Flint Hills said Tuesday it will cease refinery operations in the spring, which means the railroad is going to be facing a new round of budget cutbacks and layoffs. In the last six years, the railroad has cut about 300 jobs in response to reductions in revenue.

Longtime railroad board member John Binkley of Fairbanks said the railroad staff is developing response plans, which he said are likely to lead to significant changes in the state-owned railroad,

"Immediately we're going to have to look at short-term changes to adjust, and then at the midterm. It's not good news for the railroad," he said. "It's a huge blow. But we are a resilient railroad with dedicated employees and we will survive." 

A smaller Alaska Railroad is likely to emerge from this action, though railroad officials say it’s too soon to talk about specifics.

Flint Hills will not be ending its use of the railroad, as it will be importing oil and selling to fuel companies from tanks on the property. Larger shipments from Anchorage to Fairbanks of gasoline and heating oil will not come close to matching what the company has been sending in the other direction.

The final decision by Flint Hills comes after a decade of production cuts, triggered by changes in world markets and handicaps unique to Alaska, such as the high price of North Slope oil.

Nearly a decade ago, Flint Hills stopped exporting naphtha, which it said was a low-margin product, to Asia and South America. When the U.S. economy collapsed in 2008, it had jet fuel it couldn’t sell and it shut down Tower No. 3, curtailing production.

Fuel consumption at the Anchorage airport dropped by 28 percent in fiscal year 2009.

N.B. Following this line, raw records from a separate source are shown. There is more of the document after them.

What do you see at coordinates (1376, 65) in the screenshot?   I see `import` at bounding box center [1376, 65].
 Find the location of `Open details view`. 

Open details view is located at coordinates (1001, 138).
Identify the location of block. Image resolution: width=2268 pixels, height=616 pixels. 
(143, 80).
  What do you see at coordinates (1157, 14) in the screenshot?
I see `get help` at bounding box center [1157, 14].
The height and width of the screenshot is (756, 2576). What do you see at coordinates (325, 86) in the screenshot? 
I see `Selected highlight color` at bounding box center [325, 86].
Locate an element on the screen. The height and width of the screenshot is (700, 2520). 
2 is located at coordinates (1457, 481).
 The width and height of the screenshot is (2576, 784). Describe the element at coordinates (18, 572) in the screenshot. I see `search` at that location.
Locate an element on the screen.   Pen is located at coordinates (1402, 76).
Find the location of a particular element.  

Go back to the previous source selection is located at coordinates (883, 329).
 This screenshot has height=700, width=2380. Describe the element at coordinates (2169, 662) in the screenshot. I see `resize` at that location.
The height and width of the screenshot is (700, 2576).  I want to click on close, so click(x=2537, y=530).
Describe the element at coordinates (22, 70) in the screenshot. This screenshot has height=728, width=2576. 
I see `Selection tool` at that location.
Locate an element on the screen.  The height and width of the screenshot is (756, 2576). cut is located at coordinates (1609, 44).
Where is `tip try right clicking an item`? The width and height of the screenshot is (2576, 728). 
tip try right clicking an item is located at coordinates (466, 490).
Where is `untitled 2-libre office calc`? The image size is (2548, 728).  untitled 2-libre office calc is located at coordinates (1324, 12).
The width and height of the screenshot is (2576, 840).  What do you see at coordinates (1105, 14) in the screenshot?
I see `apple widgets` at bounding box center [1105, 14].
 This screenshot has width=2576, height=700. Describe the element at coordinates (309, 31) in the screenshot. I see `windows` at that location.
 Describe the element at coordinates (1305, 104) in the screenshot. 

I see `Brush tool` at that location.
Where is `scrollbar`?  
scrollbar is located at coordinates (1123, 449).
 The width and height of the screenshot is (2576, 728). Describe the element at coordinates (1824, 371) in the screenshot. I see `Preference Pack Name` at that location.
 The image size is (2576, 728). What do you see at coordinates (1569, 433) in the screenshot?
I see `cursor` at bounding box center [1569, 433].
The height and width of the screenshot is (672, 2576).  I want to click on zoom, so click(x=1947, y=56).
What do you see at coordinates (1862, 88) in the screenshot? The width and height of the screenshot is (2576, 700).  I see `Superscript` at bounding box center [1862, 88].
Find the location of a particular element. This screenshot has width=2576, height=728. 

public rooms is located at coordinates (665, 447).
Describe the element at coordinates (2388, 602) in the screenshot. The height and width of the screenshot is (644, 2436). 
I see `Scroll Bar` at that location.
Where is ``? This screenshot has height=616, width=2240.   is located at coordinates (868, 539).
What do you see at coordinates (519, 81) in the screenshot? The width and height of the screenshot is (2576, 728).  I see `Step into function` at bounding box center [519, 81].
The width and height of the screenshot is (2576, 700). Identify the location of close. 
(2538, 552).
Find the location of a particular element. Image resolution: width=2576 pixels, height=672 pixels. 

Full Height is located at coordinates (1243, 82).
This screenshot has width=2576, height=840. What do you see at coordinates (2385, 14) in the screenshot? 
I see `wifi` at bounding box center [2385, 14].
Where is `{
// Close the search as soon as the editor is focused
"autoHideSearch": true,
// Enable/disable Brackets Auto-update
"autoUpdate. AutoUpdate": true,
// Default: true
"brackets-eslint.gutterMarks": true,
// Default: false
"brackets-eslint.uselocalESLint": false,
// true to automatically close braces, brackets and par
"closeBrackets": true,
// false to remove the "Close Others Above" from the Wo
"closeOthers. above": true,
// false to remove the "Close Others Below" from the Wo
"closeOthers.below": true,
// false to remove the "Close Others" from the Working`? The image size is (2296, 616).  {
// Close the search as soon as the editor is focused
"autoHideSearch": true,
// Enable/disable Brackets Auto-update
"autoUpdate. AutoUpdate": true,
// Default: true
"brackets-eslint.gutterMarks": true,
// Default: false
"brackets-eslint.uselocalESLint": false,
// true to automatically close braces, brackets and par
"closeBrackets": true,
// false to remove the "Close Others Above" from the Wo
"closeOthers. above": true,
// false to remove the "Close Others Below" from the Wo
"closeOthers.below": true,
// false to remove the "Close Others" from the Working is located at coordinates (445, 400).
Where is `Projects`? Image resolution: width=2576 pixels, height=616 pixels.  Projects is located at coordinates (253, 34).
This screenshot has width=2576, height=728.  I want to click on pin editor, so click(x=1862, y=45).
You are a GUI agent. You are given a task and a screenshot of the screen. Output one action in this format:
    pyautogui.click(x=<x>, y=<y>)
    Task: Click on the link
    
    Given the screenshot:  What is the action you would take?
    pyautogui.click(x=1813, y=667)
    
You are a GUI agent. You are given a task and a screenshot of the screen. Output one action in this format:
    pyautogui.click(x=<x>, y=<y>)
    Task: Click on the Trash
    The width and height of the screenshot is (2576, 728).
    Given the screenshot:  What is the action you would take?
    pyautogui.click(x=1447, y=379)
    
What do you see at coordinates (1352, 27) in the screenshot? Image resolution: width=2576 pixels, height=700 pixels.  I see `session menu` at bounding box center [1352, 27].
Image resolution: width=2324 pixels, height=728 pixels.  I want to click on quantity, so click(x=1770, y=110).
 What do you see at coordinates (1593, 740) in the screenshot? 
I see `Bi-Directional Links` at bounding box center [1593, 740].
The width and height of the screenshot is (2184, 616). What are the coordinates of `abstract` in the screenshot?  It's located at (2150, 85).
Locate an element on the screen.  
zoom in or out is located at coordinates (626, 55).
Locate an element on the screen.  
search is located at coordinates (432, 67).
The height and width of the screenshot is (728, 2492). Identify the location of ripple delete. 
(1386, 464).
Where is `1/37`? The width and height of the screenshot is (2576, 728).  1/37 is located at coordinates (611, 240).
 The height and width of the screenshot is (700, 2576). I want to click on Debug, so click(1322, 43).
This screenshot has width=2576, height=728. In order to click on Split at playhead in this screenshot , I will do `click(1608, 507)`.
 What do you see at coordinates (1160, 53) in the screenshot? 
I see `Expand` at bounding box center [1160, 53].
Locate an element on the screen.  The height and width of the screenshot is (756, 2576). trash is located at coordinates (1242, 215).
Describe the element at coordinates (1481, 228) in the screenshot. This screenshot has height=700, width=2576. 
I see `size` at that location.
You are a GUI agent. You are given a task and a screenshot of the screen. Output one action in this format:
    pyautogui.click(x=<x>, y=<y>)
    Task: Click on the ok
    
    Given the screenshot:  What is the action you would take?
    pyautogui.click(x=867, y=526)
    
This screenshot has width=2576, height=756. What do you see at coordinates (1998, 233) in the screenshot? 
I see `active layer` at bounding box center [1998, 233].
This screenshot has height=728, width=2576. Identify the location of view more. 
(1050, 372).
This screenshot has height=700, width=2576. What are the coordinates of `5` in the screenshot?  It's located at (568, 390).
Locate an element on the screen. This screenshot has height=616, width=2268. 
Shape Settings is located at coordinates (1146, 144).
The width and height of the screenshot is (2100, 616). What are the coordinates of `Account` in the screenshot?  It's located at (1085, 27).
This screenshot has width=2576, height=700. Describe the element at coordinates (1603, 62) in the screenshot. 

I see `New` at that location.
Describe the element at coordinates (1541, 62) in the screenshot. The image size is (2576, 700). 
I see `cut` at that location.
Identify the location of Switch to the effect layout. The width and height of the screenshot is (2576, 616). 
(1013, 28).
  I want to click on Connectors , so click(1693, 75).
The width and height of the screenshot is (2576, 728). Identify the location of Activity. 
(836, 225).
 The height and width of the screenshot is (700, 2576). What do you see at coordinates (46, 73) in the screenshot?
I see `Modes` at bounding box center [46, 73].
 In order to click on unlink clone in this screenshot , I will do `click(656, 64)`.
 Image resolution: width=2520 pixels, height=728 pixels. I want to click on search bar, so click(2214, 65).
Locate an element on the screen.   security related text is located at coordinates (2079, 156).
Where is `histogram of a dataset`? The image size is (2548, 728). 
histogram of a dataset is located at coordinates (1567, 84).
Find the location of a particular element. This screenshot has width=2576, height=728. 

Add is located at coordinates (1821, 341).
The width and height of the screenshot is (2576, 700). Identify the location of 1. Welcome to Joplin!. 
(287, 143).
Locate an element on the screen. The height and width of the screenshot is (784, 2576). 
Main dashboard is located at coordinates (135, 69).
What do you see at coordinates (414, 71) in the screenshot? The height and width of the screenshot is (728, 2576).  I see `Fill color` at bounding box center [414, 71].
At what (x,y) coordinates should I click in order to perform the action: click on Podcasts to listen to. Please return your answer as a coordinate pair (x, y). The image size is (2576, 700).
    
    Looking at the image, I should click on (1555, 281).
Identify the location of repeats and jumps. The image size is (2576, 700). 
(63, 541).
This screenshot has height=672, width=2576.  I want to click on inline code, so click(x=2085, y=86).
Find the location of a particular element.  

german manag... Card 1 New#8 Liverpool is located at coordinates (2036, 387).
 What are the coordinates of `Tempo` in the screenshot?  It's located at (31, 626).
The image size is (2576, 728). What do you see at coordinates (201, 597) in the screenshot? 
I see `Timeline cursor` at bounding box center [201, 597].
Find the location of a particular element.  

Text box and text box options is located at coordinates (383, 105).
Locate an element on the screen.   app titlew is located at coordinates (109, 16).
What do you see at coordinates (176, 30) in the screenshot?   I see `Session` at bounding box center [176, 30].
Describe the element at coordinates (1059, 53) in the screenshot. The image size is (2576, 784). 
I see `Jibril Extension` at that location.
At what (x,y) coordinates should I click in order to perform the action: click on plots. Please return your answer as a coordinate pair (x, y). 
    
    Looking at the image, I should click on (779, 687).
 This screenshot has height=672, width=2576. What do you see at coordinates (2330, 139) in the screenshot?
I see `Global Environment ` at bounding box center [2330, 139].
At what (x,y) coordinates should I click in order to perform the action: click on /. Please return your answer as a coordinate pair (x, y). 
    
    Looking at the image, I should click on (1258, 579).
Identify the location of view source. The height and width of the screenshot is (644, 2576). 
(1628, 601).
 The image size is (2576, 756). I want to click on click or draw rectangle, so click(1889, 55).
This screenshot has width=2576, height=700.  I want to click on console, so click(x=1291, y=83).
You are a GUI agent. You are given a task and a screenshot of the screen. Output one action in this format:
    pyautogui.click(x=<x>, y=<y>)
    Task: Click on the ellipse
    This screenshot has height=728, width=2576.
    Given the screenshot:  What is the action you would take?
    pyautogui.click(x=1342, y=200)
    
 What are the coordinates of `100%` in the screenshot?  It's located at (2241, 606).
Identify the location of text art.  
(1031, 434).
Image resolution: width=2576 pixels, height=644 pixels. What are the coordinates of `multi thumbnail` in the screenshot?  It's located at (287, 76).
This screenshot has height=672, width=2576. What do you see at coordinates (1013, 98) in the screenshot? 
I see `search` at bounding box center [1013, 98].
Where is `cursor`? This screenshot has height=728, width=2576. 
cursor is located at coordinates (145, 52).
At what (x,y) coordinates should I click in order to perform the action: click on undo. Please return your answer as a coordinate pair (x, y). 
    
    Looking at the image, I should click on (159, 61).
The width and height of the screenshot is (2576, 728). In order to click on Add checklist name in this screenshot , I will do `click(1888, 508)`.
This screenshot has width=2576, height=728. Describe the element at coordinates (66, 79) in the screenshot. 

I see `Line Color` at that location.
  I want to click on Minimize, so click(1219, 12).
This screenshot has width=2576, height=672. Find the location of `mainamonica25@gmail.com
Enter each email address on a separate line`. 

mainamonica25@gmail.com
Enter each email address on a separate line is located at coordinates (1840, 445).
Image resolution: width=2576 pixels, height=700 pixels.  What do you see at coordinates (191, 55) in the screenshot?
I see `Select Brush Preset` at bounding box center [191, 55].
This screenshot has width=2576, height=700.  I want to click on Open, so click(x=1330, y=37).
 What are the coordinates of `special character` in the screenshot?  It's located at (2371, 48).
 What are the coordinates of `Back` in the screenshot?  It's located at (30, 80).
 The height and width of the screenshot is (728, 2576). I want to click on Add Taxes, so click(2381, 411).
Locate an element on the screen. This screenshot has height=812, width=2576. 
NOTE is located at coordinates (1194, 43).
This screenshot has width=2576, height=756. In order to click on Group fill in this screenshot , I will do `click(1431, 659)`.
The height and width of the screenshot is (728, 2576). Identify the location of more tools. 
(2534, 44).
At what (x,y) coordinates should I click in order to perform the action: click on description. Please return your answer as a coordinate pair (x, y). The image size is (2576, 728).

When the demand for jet fuel showed an unexpected increase as the economy began to recover, officials in Anchorage said they were losing business because airlines reported difficulty in finding fuel supplies.

That’s when the supply chain for importing fuel developed in a big way.

 “Our analysis of the jet fuel market shows that the buyers, airlines operating from the Anchorage International Airport, have taken steps to diversify their choices of where and when to buy jet fuel. Many of these changes may have been precipitated by cutbacks on jet fuel production at the Flint Hills refinery during the recession,” a 2013 report by the Institute of Social and Economic Research said.

The Anchorage fuel consortium of 19 airlines, which includes passenger and freight operators such as UPS and FedEx, focuses on coordinating on infrastructure, but not necessarily on buying fuel.

“Each airline has its own contracts with multiple fuel providers,” ISER said. “Each contract may be for a different price.This is all proprietary information not made available to the airport, which is managed by the state. The consortium also does not tell the airport what each airline pays to belong to the consortium.”

Jet fuel sales approached nearly 1 billion gallons in 2006/2007, ISER said, about 2.7 million gallons a day.

That dropped to about 625 million gallons a year during the economic collapse but has since increased to about 700 million gallons, ISER said.

On Jan. 31, 2012, at a hearing of the House Finance Committee, Rep. Mark Neuman asked then-DOT Commissioner Marc Luiken if there was a contingency plan in case Flint Hills closed down.

Luiken said that the airline fuel consortium had found suppliers “who are willing to supply, probably 100 percent of the fuel” if Flint Hills shut down.

Rep. Tammie Wilson asked if anyone did the math to see if state policies on oil sales were putting the company at a disadvantage.

“Whose responsibility is that?” she said.

Luiken said the transportation department was not in the fuel business and he did not know who was responsible.